Composite materials where metals are mother grounds or matrixes, have been widely used in grinding or fields requiring anti-abrasion. The composite materials in those usages are required to contain as many lubricants or ground grains as possible, or to be preferable in holding those materials as well as excellent in mechanical properties such as compression strength or tensile strength. Unfortunately, conventional composite materials have never satisfied those requirements.
For example, sliding bearing is used with various kinds of machine tools, or a relative slide face of an actuation mechanism. In view of usage, each of the lubricants is selected, however, depending upon using objects or incorporating positions, the lubricant oil could not always be supplied. As a countermeasure thereto, a bearing having self-lubrication has been developed, and especially bearings have been proposed which are scattered with a solid lubricant such as carbon or molybdenum disulfide in the matrix when dispersion of oil should be avoided, and endurance is required against high compression load.
As a method of scattering solid lubricant into the matrix material, the solid lubricant of bush type is incorporated under pressure into a mother material. In this method the mother material composed of a molten-solidified material is processed with borings, into which solid lubricant independently made is buried, a limitation is inherently provided to increasing the friction coefficient due to restraint of spaces between borings, and a close lubricant face could not formed overall. In addition, it takes a great deal of manufacturing, and requires troublesome machining processes at high cost.
Further, another method is a powder metallurgical manner which scatters solid lubricants into the matrix. Conventionally, if a large quantity of the solid lubricant were contained, formability, sintering property and strength would be exceedingly lowered, and the containing maximum was 15 wt% and practically it was about 10 wt%. Therefore, the introduction system under pressure of said solid lubricant of the bush type was generally employed.
On the other hand, the grinding materials (grinders) are much used for a lapping, super finishing process or super precision finishing by grinding fine notches or slits, which heighten flattening degree of pre-processed works of hard brittle materials such as ceramics or ultra hard alloy, and in general the the ground powders such as diamond, CBN, alumina or others are binded by the binder. In the binders, there are metallic and non-metallic binders, and the former is better in the binding force than the latter and is used for binding of the ground powders of high property such as diamond or CBN.
As manufacturing processes of the grinding materials where the binder is metal as said, there are an electrodeposit process and a sintering process.
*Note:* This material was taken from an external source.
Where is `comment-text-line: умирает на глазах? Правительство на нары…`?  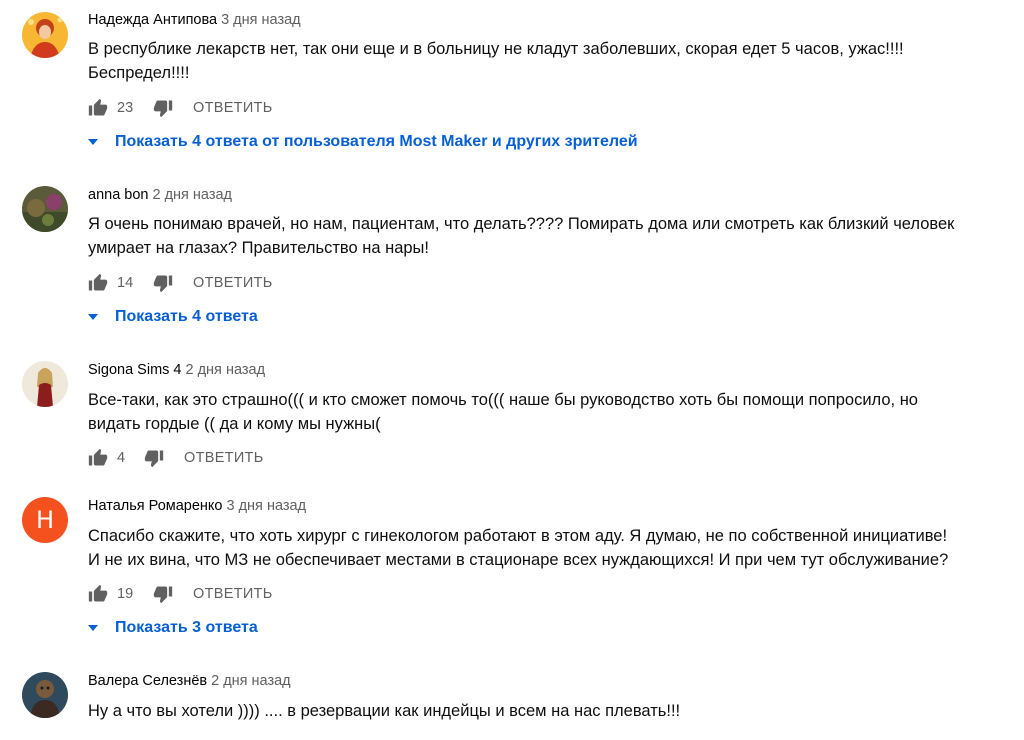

However, they have problems as follows.
One of the problems is that an amount of grinding powders contained is low. The amount grinding powders contained should be as large as possible for increasing the property of the grinding material. But since the electrodeposit process firmly adheres the grinding powders to the matrix composed of the molten-solidified material by means of nickel plating, the deposited layer is the only one formed, and therefore the amount of the grinding powders contained is limited in itself. With respect to the sintering process, if a large quantity of grinding powders were contained, it would remarkably decrease uniformity of mixture (non-separation), formability and sintering property, and practically the contained amount is around 10 wt% at most.
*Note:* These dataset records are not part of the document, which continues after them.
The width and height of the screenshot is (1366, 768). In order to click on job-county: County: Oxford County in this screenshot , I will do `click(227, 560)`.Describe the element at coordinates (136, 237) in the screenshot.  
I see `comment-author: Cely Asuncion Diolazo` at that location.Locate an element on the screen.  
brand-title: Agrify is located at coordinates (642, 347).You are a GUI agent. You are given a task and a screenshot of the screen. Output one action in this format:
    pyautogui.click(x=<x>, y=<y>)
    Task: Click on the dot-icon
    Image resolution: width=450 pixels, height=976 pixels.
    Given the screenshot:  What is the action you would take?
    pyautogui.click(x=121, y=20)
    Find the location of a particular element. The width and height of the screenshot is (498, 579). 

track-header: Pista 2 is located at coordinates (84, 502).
The other problem is the dispersing property and the holding strength of the grinding powders. Those two elements are important to the grinding materials, but the foregoing processes have not satisfied them. Especially, in the sintering process, the grinding powders are not easily dispersed due to the difference in specific gravity or in grain size between the grinding powders and the ground grains. Further, since the grinding powders gather in spaces between the grains, the holding force thereof is decreased and the grinding powders easily drop out from the matrix during use. Such phenomena often happen, if the grain size of the grinding powders is small, and decrease the mechanical strength of the grinding material in addition to said unsatisfaction of the sintering property.